El orden social que nos condujo a este estado de cosas, uno que por su
propia lógica amenaza lo que son condiciones fundamentales para su propia
existencia, es lo que Nancy Fraser se propone desentrañar en El capitalismo
caníbal, libro que acaba de ser editado en castellano por Siglo XXI.



El libro se propone un diálogo con el bienvenido regreso en los últimos
tiempos, dentro de las corrientes de pensamiento crítico, especialmente en
el mundo anglosajón, de la discusión sobre el capitalismo. El retorno de
este concepto al debate, “es un claro indicador, si es que hiciera falta
alguno, de la profundidad de la crisis actual”. El problema, señala Fraser,
es que gracias a “décadas de amnesia social”, generaciones enteras “de
jóvenes activistas y académicos se han convertido en sofisticados
practicantes de análisis de discurso mientras se mantienen absolutamente
inocentes respecto de las tradiciones de Kapitalkritik”. Pero al mismo
tiempo, la autora observa que los veteranos de eras previas de fermento
anticapitalista “fracasaron en gran medida [...] en incorporar las ideas del
pensamiento feminista, ecológico, poscolonial y de liberación negra en su
comprensión del capitalismo de manera sistemática”. Es a esta articulación
que se propone contribuir con Capitalismo caníbal, para formular
“concepciones del capitalismo y de la crisis capitalista adecuadas a nuestro
tiempo”.



El capitalismo, argumenta Fraser, no puede entenderse simplemente como un
“sistema económico basado en la propiedad privada y el intercambio de
mercado, el trabajo asalariado y la producción con fines de lucro”. Esta
definición resulta en su opinión “demasiado estrecha, oscureciendo en lugar
de revelar la verdadera naturaleza del sistema”. En contraposición,
considera que debe entenderse el capitalismo como “un orden social que
faculta a una economía impulsada por las ganancias para aprovechar los
soportes extraeconómicos que necesita para funcionar”. Estos apoyos
extraeconómicos están constituidos por: “riqueza expropiada de la naturaleza
y de los pueblos sometidos; múltiples formas de trabajo de cuidados,
crónicamente infravaloradas cuando no completamente desacreditadas; bienes
públicos y poderes públicos [...] la energía y la creatividad de los
trabajadores”.



Para comprender cómo el orden social capitalista articula estas distintas
formas de opresión y exacción de riqueza, Fraser propone correr las cortinas
detrás de la “oculta sede de la producción”, como la llama Karl Marx en El
capital [2]. La referencia apunta a un giro clave en la argumentación de
Marx en este libro. Las dos primeras secciones del libro se movieron en la
esfera del intercambio mercantil, aquella en la que todos los compradores y
vendedores de mercancías se ubican en pie de igualdad, portadores de los
mismos derechos y ejecutores de libre voluntad, lo que vale, en el terreno
de la compra y venta de mercancías, también para una relación fundamental
para comprender la valorización y la ganancia: la que existe entre la clase
trabajadora y la de los capitalistas, dueños de los medios de producción,
que son, respectivamente, vendedora y compradora de la fuerza de trabajo
convertida en mercancía. En la “sede oculta” de la producción, capitalista y
fuerza de trabajo ya no se enfrentan como poseedores de mercancías en
igualdad de condiciones. La segunda, queda a disposición del primero por el
tiempo que dura la jornada laboral, y es, para el dueño de los medios de
producción, un objeto más para desarrollar la misma, tanto como las materias
primas o las maquinarias, con el pequeño detalle de que es la fuerza de
trabajo la única que permite obtener una ganancia.

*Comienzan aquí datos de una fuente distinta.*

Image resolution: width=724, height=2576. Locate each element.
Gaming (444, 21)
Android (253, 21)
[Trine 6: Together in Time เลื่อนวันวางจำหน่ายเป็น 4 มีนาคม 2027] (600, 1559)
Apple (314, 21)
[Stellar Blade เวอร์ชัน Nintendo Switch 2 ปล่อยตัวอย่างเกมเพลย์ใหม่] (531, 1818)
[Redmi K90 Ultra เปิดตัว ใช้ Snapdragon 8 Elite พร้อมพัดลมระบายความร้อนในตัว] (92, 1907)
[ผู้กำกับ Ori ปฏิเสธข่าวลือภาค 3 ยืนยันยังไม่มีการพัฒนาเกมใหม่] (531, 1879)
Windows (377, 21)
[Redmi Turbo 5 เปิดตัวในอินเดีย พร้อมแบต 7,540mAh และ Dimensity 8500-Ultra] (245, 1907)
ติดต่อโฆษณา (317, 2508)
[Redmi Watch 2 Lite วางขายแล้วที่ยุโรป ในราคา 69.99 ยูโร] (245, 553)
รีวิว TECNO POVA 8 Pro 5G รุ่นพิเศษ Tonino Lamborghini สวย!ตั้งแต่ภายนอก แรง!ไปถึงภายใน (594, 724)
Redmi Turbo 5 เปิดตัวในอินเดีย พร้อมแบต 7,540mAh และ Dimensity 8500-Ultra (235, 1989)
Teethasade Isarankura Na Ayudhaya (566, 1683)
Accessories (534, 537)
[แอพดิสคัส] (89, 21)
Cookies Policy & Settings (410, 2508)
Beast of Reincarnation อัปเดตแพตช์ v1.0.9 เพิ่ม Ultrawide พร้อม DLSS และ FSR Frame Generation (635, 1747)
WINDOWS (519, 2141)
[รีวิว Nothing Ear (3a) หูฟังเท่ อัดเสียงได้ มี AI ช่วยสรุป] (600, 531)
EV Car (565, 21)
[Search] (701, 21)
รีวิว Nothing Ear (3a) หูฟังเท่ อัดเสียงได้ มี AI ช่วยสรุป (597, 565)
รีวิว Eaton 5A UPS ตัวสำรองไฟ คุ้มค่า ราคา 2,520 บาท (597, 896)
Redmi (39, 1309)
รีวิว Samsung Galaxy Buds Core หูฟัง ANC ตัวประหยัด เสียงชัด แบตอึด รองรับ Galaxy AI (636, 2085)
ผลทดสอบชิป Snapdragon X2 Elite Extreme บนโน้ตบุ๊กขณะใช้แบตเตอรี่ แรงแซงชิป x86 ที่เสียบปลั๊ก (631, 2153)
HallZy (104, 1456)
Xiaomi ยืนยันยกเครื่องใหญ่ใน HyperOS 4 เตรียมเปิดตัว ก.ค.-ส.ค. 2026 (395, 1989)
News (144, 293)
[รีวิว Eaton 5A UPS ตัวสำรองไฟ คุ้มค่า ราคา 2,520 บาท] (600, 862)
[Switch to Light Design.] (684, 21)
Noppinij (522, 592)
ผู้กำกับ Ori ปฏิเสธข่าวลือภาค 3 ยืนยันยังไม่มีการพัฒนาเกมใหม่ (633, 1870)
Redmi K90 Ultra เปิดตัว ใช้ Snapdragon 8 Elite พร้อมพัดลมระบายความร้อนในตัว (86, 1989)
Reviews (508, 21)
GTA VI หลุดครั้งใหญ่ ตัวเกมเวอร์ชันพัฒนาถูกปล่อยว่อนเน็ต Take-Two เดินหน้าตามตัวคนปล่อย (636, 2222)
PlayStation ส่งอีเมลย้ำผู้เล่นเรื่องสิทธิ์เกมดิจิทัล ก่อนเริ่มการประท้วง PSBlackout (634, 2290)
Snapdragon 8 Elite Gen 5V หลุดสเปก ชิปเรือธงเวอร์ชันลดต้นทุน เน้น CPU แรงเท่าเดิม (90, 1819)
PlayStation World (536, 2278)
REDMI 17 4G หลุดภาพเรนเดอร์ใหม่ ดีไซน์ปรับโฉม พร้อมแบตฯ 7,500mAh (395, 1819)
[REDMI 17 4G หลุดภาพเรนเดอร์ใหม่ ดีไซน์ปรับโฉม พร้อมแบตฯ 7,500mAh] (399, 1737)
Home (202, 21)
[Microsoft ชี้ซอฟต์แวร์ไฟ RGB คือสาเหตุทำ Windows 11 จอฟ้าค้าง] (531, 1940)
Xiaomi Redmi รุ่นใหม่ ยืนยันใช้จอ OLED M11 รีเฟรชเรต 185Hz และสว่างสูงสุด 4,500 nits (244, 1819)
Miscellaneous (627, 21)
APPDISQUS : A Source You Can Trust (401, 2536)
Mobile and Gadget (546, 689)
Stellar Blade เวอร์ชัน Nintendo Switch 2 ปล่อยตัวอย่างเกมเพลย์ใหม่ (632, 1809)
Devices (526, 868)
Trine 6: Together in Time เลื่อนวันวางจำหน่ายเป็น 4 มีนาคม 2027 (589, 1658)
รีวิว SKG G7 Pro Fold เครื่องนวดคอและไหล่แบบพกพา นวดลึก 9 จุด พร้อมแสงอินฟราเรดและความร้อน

Fraser nos propone que debemos ir más allá en el procedimiento de Marx, para
ver qué es lo que incluso en esta “sede oculta” todavía no se puede ver. Si
seguimos corriendo las cortinas que velan los procesos de producción del
capital, aparecen otras condiciones de posibilidad fundamentales para que
tengan lugar las relaciones de producción capitalista.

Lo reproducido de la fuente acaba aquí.